▸ SHORT EXERCISE: Rewrite the lines from the one containing "coordinates (81, 981)." through the one containing "In order to", inclusive, renaming "Describe" to "Explain" and leaving everything else unchanged.

begin RECORDS FOR PROCESSING

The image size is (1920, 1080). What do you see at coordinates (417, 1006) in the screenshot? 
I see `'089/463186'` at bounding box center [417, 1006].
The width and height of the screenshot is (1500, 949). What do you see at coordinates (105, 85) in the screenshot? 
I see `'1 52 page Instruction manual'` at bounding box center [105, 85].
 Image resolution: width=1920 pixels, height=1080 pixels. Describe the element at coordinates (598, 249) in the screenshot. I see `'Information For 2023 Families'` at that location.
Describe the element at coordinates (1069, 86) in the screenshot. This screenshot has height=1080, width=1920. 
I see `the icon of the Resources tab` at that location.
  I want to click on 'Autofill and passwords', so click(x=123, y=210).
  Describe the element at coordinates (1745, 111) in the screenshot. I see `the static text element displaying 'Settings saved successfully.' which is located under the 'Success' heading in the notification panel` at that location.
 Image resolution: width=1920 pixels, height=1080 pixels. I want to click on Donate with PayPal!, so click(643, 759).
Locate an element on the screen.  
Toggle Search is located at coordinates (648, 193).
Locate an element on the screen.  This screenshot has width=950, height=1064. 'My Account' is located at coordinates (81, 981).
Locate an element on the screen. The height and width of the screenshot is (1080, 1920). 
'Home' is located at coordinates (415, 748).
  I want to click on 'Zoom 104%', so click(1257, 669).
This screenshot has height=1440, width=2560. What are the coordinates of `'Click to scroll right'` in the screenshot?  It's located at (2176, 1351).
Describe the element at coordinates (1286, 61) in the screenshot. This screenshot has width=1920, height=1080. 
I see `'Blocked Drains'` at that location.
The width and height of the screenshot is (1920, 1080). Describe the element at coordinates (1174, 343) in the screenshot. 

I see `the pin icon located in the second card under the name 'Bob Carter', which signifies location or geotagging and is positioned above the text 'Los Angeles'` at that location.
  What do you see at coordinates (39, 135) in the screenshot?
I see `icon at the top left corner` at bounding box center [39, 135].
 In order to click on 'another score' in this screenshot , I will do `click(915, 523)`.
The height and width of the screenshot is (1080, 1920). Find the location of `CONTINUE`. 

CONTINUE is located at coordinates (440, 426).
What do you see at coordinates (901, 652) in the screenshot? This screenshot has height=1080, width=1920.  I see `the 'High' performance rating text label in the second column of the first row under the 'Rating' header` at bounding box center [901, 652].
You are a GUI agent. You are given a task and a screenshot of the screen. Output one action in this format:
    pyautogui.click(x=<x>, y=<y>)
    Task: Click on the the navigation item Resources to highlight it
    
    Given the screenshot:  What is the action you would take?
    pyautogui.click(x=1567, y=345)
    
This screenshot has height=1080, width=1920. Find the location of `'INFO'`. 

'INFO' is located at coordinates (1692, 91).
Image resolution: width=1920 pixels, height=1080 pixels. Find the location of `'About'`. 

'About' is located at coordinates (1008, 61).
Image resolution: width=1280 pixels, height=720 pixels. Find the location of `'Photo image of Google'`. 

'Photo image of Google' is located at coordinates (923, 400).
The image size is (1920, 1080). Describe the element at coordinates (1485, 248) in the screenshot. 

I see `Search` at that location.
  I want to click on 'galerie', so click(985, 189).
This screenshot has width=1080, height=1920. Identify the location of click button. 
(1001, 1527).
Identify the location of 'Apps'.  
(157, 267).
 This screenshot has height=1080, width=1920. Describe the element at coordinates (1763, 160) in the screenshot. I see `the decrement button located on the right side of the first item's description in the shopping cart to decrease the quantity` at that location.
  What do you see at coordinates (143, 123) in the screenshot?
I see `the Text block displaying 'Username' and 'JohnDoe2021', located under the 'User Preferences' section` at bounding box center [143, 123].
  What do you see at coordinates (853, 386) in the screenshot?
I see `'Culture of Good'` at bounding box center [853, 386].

end RECORDS FOR PROCESSING

▸ EXPECTED ANSWER:
Locate an element on the screen.  This screenshot has width=950, height=1064. 'My Account' is located at coordinates (81, 981).
Locate an element on the screen. The height and width of the screenshot is (1080, 1920). 
'Home' is located at coordinates (415, 748).
  I want to click on 'Zoom 104%', so click(1257, 669).
This screenshot has height=1440, width=2560. What are the coordinates of `'Click to scroll right'` in the screenshot?  It's located at (2176, 1351).
Explain the element at coordinates (1286, 61) in the screenshot. This screenshot has width=1920, height=1080. 
I see `'Blocked Drains'` at that location.
The width and height of the screenshot is (1920, 1080). Explain the element at coordinates (1174, 343) in the screenshot. 

I see `the pin icon located in the second card under the name 'Bob Carter', which signifies location or geotagging and is positioned above the text 'Los Angeles'` at that location.
  What do you see at coordinates (39, 135) in the screenshot?
I see `icon at the top left corner` at bounding box center [39, 135].
 In order to click on 'another score' in this screenshot , I will do `click(915, 523)`.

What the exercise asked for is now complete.